Types of Multigenerational Households
While all multigenerational households contain grandparents and grandchildren, the composition of those households can be very different. In the 1960s, the majority of multigenerational households in New England and many Northern states were middle generation- headed households. This is when, for example, grandma comes to live with her daughter, son-in-law, and grandchildren. In this configuration, the daughter and son-in-law are the established householders.

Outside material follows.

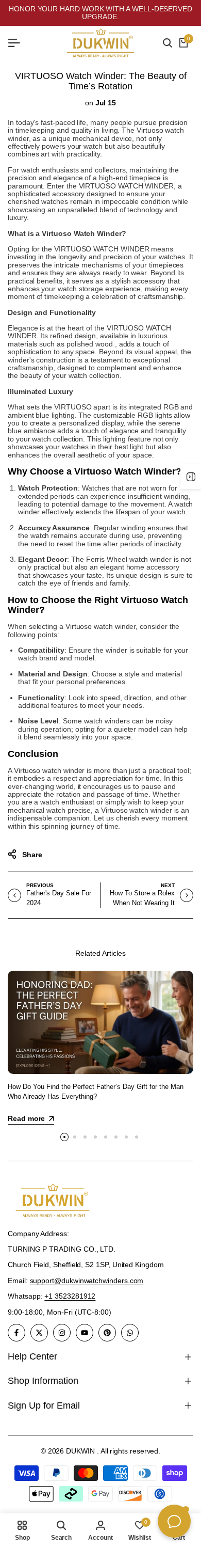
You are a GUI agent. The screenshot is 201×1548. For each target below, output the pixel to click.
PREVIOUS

In contrast, grandparent-headed households are when the grandparent is the established householder and the daughter, son-in-law, and grandchildren are under the umbrella of the grandparent. This also includes skip-generation households where the grandparents and grandchildren live together without the middle generation. Skip-generation households are often formed as a temporary living arrangement when parents are unable to care for their children, or following the death of the parent.

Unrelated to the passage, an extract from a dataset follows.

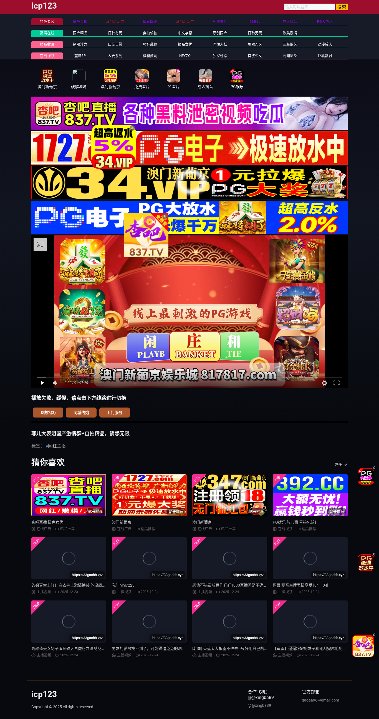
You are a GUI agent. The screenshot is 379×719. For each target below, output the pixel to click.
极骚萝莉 (150, 56)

In the 1960s, in some New England states, it was twice as common for children to live in a multigenerational household where their own parents were the householder than it was for them to live in a grandparent-headed household. In the South, on the other hand, children lived in grandparent-headed households at twice the rate that they lived in middle-generation-headed households. However, by the 1980 Census, it was more common for children to live in grandparent-headed households than middle-generation-headed households in all 50 states. This trend continues to hold across the country: in 2010 it was at twice as common for children in multigenerational households to live in a grandparent-headed home than in a middle generation-headed home. In 17 states and the District of Columbia, four out of five children who live in multigenerational households lived with a grandparent head (shown in the dark green in 2010 map below).
The shift in the composition of multigenerational households hints at changing ways families provide care for their members. In the 1960s, it was more common for children to experience grandma coming to live with them and their parents (the South and Hawaii excepted). Now, regardless of region, it is more common for children to reside with grandma and grandpa. Some children live with grandma and grandpa from the time they are born. For others, the households form after economic or emotional distress, such as a job loss or divorce. For these children, and their parents, living with grandparents means the disruption of packing their bag and adjusting to life in a new location. Regardless of how they are formed, both types of families must deal with the realities and challenges of meeting the needs of the youngest and oldest generations simultaneously.
 The minor child is the grandchild of either the household head, spouse of the household head or lives in a household which also contains the parent or parent-in-law of the household head.